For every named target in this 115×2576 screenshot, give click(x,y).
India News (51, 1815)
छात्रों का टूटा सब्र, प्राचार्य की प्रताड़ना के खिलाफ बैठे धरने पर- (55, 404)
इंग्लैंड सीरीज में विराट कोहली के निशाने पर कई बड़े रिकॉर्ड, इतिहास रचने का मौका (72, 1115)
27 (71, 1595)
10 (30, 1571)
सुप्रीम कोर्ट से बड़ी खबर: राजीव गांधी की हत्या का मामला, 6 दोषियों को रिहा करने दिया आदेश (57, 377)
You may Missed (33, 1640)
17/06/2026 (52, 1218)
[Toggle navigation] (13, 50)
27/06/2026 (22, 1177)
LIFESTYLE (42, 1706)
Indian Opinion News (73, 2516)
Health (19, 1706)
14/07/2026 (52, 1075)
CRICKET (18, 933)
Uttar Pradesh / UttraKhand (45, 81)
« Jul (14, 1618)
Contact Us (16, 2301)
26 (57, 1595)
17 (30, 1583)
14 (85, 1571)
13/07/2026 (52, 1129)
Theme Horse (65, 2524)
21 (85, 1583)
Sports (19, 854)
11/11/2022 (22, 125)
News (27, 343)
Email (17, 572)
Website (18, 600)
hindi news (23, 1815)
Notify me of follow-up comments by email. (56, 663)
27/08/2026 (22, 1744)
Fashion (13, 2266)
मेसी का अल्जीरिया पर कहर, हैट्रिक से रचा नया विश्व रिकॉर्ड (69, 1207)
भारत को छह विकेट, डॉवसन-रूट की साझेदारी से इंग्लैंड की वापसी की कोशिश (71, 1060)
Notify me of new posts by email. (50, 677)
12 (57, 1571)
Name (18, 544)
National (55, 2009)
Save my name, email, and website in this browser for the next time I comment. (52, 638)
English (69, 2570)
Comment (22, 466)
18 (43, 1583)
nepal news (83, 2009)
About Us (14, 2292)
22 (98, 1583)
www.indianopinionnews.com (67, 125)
**********
Among the entries above, find every line holding "Notify" and copy it.

Notify me of follow-up comments by email. (56, 663)
Notify me of new posts by email. (50, 677)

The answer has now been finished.